Excerpt to read:
*****
From an interview with UCLA molecular biologist and GE proponent Robert B. Goldberg, 'Seeds of Contention', Los Angeles Times, Sept 2, 2001. http://www.latimes.com/news/printedition/sunopinion/la-000071029sep02.story
[from near the beginning of the interview]
Q: Do we suffer from tunnel vision?
A: The opponents of genetically modified (GM) foods don't make the scientific connection.
...
[from the end of the same interview]
Q: Now that we've sequenced the human genome, what more do we have to learn about genes?
A: There are many genes in us and in plants and in other creatures that are duplicated and tripled, and there are genes that compensate for another gene when it's lost. What we don't really know is how a lot of these genes work together; that's one of the great problems many of us are exploring. How do thousands of genes work together to make a plant or make an oak tree or make a human being? Our cells work as one; all the genes in that cell work as one. There's not a single one of them that's working by itself.
*****
Entries shown:

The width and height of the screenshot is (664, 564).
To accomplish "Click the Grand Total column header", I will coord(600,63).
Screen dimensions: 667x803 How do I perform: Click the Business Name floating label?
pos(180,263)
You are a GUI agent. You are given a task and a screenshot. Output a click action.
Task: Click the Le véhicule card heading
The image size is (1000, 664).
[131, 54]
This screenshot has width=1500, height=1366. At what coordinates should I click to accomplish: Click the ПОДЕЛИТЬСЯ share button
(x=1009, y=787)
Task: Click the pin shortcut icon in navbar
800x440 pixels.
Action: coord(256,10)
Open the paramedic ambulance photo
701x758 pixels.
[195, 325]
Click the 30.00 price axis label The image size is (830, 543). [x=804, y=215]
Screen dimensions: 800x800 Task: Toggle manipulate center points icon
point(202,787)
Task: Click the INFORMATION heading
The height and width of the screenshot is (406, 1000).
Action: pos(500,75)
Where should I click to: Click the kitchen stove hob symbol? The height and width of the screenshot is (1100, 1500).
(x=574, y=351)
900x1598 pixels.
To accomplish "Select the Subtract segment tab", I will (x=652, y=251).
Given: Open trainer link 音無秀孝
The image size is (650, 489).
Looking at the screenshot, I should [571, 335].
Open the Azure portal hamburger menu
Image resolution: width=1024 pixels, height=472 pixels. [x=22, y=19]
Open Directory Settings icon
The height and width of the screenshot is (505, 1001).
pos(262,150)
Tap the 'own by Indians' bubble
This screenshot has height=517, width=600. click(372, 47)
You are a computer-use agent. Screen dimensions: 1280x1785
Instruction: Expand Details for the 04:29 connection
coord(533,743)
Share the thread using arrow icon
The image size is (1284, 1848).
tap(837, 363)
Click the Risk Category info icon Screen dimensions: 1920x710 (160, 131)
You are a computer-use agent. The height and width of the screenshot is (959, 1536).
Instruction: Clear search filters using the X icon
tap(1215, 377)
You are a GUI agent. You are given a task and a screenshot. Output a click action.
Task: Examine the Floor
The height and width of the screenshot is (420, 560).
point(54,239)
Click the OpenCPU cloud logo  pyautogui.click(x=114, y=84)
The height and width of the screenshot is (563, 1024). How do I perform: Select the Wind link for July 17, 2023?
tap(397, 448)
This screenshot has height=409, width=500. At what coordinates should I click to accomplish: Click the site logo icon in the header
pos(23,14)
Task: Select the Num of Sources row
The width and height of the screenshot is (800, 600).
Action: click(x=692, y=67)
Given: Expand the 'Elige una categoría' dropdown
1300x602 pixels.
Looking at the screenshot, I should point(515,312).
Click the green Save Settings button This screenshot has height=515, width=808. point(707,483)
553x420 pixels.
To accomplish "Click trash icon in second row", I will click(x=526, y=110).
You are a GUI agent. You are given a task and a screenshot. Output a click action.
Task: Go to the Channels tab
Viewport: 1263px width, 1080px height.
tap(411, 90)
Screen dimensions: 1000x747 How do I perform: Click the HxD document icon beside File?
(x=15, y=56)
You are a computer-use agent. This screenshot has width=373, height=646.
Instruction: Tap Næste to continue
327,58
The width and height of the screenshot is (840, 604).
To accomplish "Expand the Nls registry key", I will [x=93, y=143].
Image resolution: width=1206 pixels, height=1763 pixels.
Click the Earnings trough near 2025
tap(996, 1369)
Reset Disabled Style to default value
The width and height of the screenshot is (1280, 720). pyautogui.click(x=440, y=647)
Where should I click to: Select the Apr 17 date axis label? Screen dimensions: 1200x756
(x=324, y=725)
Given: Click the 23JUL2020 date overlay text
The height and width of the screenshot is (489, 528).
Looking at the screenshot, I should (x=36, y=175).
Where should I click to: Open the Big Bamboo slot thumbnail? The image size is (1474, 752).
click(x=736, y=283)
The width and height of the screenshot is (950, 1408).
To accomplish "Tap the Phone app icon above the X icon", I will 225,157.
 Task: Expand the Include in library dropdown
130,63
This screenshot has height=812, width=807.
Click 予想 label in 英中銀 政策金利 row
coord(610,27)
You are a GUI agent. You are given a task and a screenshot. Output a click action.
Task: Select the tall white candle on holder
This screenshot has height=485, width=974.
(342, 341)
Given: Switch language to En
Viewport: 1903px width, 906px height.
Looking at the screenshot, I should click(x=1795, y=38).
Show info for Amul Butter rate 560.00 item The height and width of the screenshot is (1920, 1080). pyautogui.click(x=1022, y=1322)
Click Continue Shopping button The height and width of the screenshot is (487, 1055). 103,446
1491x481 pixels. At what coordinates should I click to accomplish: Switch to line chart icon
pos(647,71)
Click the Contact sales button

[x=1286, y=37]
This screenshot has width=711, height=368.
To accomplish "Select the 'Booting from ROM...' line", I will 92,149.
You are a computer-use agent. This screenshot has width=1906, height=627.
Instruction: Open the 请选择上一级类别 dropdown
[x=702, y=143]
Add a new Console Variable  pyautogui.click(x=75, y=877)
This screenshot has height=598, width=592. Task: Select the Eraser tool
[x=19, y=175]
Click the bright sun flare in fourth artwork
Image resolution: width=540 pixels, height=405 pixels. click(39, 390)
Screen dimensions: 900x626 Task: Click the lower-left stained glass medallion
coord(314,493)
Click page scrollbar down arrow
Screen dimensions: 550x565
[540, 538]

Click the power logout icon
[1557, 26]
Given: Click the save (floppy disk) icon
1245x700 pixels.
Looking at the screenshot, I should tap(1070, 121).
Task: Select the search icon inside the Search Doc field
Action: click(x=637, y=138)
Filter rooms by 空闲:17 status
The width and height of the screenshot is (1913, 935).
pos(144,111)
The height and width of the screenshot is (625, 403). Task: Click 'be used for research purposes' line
*****
Check your understanding:
**1.** In the Robert B. Goldberg interview on genes, what does Goldberg call one of the great problems many scientists are exploring?
**2.** Pick up the Robert B. Goldberg interview on genes after its final sentence and continue it.

Replies:
**1.** How a lot of genes work together.

**2.**
Q: So no gene is an island?
A: I think all complex organisms function holistically. We can understand how single genes work. We can understand how several genes work together. But these things work together with millions of proteins and millions of other things, and we haven't even begun to grapple with the complexity of how one single cell works in its totality, let alone the trillions of cells in a human body. There will be new rules that will surprise all of us, and these things are going to come out of basic research, which is why basic research is so exciting.